So, Penn State re-built it. And the fans came. Attendance soared.

After averaging 95,476 fans per home game in Beaver Stadium in 2000, Penn State jumped to an average of 107,576 in 2001. Beaver Stadium attendance hit its apex in 2007, when Penn State averaged 108,917 fans per home game.

The dollars poured in. By the buckets full. In 2006-07, Penn State athletics made a $4 million profit off of gross revenues of $76.3 million. Football brought in $44 million, had just $14.6 million in expenses, and made a tidy profit of $29.4. 

That was only the beginning. In the words of Keith Jackson, then came a "gully washer"— of money.

Five years later, revenues for Penn State athletics had jumped by a cool $40 million, to $116.1 in the fiscal year 2010-11, against expenses of $84.5 million. That left an excess of $31.6 million. JoePa and football hit the mother lode. In Paterno's last full season as head coach (FY 2010-11), Penn State football brought in $72.7 million and spent just $19.5 million. That's a profit of $53.2 million. It's also 70% of the entire budget from just five years prior. Compare that to when Paterno was Penn State's athletic director in 1980-81, when the entire athletic department had a budget of $8 million.

Then, just a year later, the coffers ran dry. In 2011, Penn State instituted its STEP ticketing and seat licensing initiative — the Seat Transfer and Equity Plan, or STEP. Then, the Sandusky scandal hit. And that was that.

ROCK BOTTOM

Beaver Stadium attendance bottomed out at 96,730 for the 2012 season. In 2012-13, the athletic department, besieged by fines and declining football revenues — "just" $52.8 million, but still netting $34 million — reported a loss of almost $6 million.

Over the next few years, buttressed by a $30 million loan from Old Main, growing football revenues and a new management team, Penn State athletics found its feet. It reported an excess of $3.4 million in 2014-15, not counting its debt load, and at the beginning of March 2017, PSU athletics reported that it was about $3 million to the good on revenues of $132 million, an all-time money-making high for Penn State.

But it has come with a price — an all-time spending high. In the fiscal year 2015-16, everything cost more than it did in 2012-13. A lot more:

Coaches' salaries are up 23%, from $20 million to $24.7 million (over $11 million of that is for football, nearly $2 million is for men's basketball and almost $1.7 for women's basketball).

Salaries and benefits for administrators and staff are up over 50%, from $15.1 million to $23 million.

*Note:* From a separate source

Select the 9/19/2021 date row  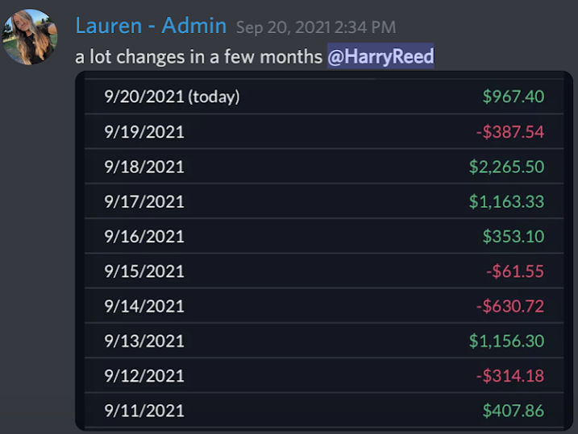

And the money spent on student-athletes — the raison d'etre, after all — is on a big upswing as well. Penn State athletics' spending on tuition, room and board, and books is up over 25%, from $14.8 million to $18.8 million. Meals and snacks now have their own line item, which they did not in 2012-13. Last year, PSU spent $1.346 on athletes' meals and snacks (when not traveling for competition). There's the NCAA-mandated cost of attendance; Penn State pays around $4,800 to the equivalent of each full-time student-athlete (one of the highest rates in all of college sports), at a cost of almost $1.75 million.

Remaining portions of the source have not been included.